• **To do**: Copy word for word the stretch of the post about a Macbeth production from "Shakespeare was a" through "productions of Macbeth.".

Shakespeare was a comedic genius who wrote bangers sometimes
Hi, I'm NopeRopesAreDope (NR), and this is my sideblog dedicated to treating Shakespeare plays like how modern theater kids treat modern plays/musicals. You'll see a lot of Twelfth Night on here because I really love it and am making a thing for it | they/them pronouns
Was thinking about this production of Macbeth that my mom was telling me about that I think more Shakespeare nerds need to know about because it's makes me laugh every damn time. So my mom and dad were seeing a Shakespeare in the Park production of Macbeth, and according to my mom, it was pretty bad for the first 3 acts. Just not a very good production.
But then, during Act 4, Scene 2 (the part where Macbeth kills Macduff's family), something changed that made my mom remember this as one of her favorite productions of Macbeth.
When it wasn't busy being boring, the production as a whole was slightly over the top and even a bit campy. They also had some pretty crappy props, which made the whole thing seem even more ramshackled.

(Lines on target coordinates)
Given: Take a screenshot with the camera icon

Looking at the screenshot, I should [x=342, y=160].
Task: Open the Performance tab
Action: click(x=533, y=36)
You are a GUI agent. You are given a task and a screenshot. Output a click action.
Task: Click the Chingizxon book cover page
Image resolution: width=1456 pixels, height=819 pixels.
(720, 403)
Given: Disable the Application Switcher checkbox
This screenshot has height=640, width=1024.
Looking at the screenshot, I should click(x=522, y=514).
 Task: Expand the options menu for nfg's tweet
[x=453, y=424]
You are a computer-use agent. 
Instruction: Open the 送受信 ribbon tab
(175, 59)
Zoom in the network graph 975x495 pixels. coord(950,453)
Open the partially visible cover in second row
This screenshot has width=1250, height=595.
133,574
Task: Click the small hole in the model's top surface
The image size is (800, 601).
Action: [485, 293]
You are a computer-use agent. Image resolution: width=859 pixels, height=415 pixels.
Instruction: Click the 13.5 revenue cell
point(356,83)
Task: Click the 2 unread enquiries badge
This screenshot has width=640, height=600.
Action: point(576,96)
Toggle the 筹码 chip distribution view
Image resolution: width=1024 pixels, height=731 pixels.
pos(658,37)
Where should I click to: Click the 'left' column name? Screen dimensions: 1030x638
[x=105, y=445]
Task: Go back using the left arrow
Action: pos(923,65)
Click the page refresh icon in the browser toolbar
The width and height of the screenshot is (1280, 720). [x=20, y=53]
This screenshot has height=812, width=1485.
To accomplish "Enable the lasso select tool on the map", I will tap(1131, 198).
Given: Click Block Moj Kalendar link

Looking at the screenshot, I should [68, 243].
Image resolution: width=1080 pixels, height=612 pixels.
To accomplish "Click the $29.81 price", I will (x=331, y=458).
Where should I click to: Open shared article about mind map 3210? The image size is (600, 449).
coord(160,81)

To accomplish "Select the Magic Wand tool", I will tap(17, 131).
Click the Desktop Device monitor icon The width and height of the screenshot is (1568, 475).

• **Response to the task**:
Shakespeare was a comedic genius who wrote bangers sometimes
Hi, I'm NopeRopesAreDope (NR), and this is my sideblog dedicated to treating Shakespeare plays like how modern theater kids treat modern plays/musicals. You'll see a lot of Twelfth Night on here because I really love it and am making a thing for it | they/them pronouns
Was thinking about this production of Macbeth that my mom was telling me about that I think more Shakespeare nerds need to know about because it's makes me laugh every damn time. So my mom and dad were seeing a Shakespeare in the Park production of Macbeth, and according to my mom, it was pretty bad for the first 3 acts. Just not a very good production.
But then, during Act 4, Scene 2 (the part where Macbeth kills Macduff's family), something changed that made my mom remember this as one of her favorite productions of Macbeth.